SOURCE DOCUMENT:
◇ ◇ ◇ ◇ ◇
Two Reviews by Tina S. Beier
This novel is wonderful. It has the perfect blend of historical detail, emotional depth, and action/intrigue.
The novel is set in the mid-1500s, on the island of Malta, during military aggression between the Ottoman Empire and the Knights of St John. The story features some battle scenes but mainly follows the life of two siblings (Domenicus and Katrina), who are well-off peasants who live in Malta. There are also some chapters devoted to Demir, a young boy living in Istanbul under a powerful and tyrannical father.
As much as the battle scenes are exciting and uncensored for violence, the regular life of the two siblings is the most fascinating part of the novel, as we are shown in detail how “regular” people lived in that time period. We are exposed to how they are socially constrained (in terms of gender roles and class) by the Order of Knights and physically threatened by raiding pirates and the Turkish invaders. Yet, the Turks are not vilified – both cultures are shown to be suffering from militant ideology and corruption.
What I particularly enjoyed was how the female characters were given as much attention and depth as the male ones. How the different women defied or adhered to the extreme patriarchy they are forced to exist in was realistic and relatable. The male characters were well-developed and likable, even the tormented Franco.
◇ ◇ ◇ ◇ ◇
EXTRACTED MATERIAL:
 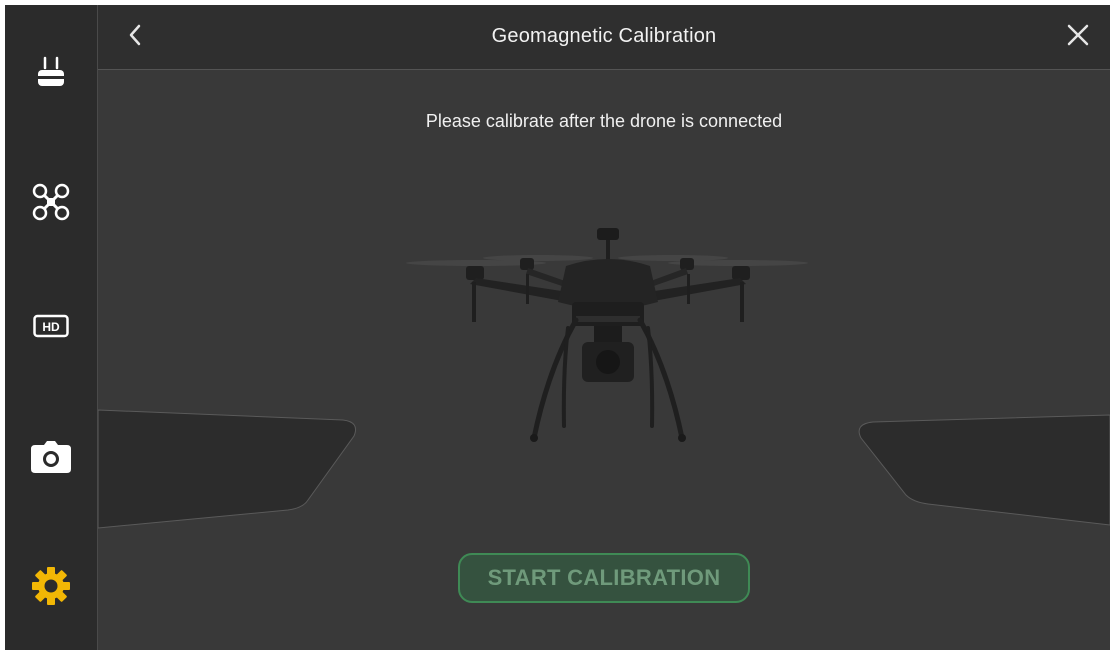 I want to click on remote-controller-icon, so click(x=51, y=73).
◇ ◇ ◇ ◇ ◇
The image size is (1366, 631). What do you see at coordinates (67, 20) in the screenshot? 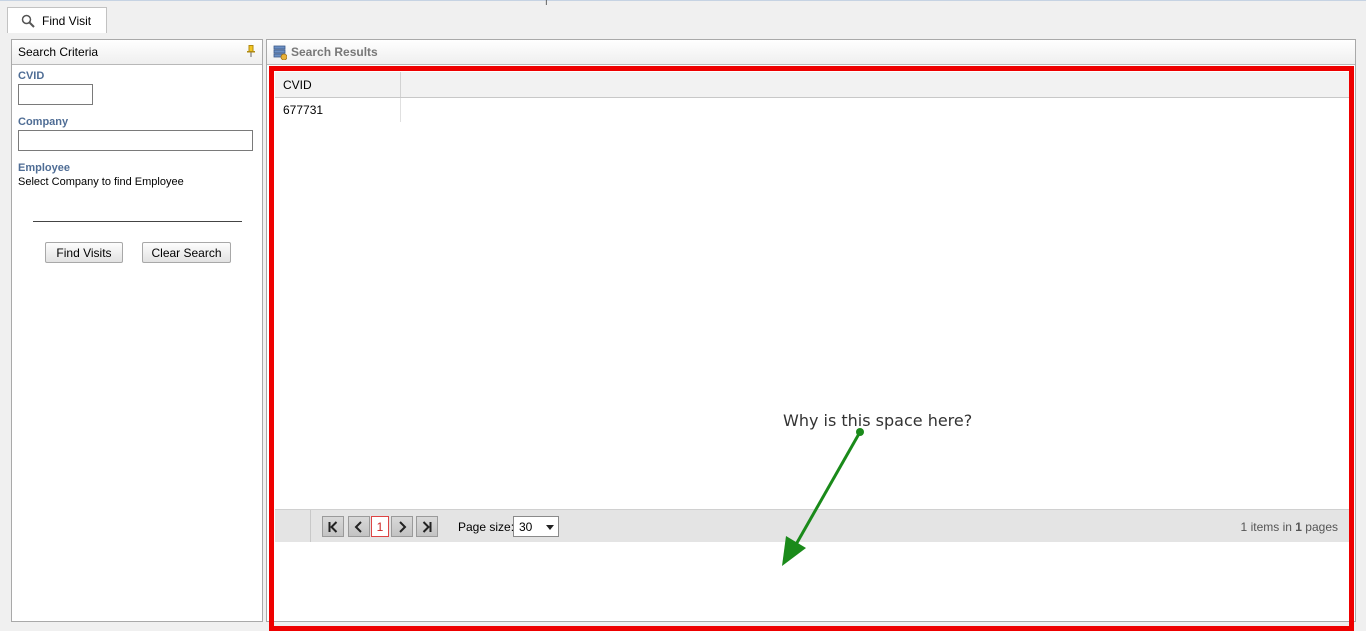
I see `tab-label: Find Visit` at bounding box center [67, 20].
◇ ◇ ◇ ◇ ◇
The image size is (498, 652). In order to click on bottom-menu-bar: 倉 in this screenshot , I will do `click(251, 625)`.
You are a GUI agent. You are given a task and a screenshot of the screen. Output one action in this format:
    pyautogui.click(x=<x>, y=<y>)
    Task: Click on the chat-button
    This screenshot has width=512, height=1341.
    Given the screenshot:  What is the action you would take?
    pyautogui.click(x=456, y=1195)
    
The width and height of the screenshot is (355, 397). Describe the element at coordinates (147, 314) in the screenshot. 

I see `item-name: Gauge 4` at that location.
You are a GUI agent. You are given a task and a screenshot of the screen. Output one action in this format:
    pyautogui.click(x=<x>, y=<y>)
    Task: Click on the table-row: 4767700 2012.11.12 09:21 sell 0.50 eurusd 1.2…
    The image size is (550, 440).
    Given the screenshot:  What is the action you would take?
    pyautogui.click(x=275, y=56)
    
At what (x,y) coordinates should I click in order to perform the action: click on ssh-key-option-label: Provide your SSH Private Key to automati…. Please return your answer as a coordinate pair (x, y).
◇ ◇ ◇ ◇ ◇
PROBLEMS TO WORK ON:
- 1) According to the book review, why is the regular life of the two siblings the most fascinating part of the novel? Answer in one to three sentences.
- 2) Continue the book review from where it stops.
The items play no part in what comes next.

RESULTS OF THE EXERCISE:
- 1) The reviewer finds it the most fascinating part because the novel shows in detail how "regular" people lived in that time period.

- 2)
There is just enough exposition of the culture, landscape, and historical data to paint a vivid picture but not enough to get boring. I couldn’t put it down.
While Eight Pointed Cross takes a little to get going, as it has to acclimatize the reader to the time period and the characters, Falcon’s Shadow begins with a punch that leaves you breathless. The most horrific part about the treatment of prisoners in the 1500s is the fact that it actually happened. It’s a stark reminder of why human rights are something we shouldn’t take for granted, even today.
As with its predecessor, Falcon’s Shadow is clearly painstakingly researched. Every little detail feels authentic and Fenech does not shy away from the gory details of life before sanitation.
Part of what makes it feel so real is the dialogue. Unlike a lot of historical fiction that employs a formal speech pattern to suggest antiquity, this trilogy allows its characters to talk in a way that balances anachronism with realism. It’s extremely compelling.
Fenech excels at a number of different narrative facets, but for me, I was particularly engrossed by three aspects:
First, how she’s able to disarm not only the characters but the reader, about other characters’ true intentions. We’re given a limited perspective into five or six characters throughout the series. This leaves us able to understand and empathize with their actions, but we are given only small glimpses into other characters. This is done particularly well with Diana, a minor character who has a major impact.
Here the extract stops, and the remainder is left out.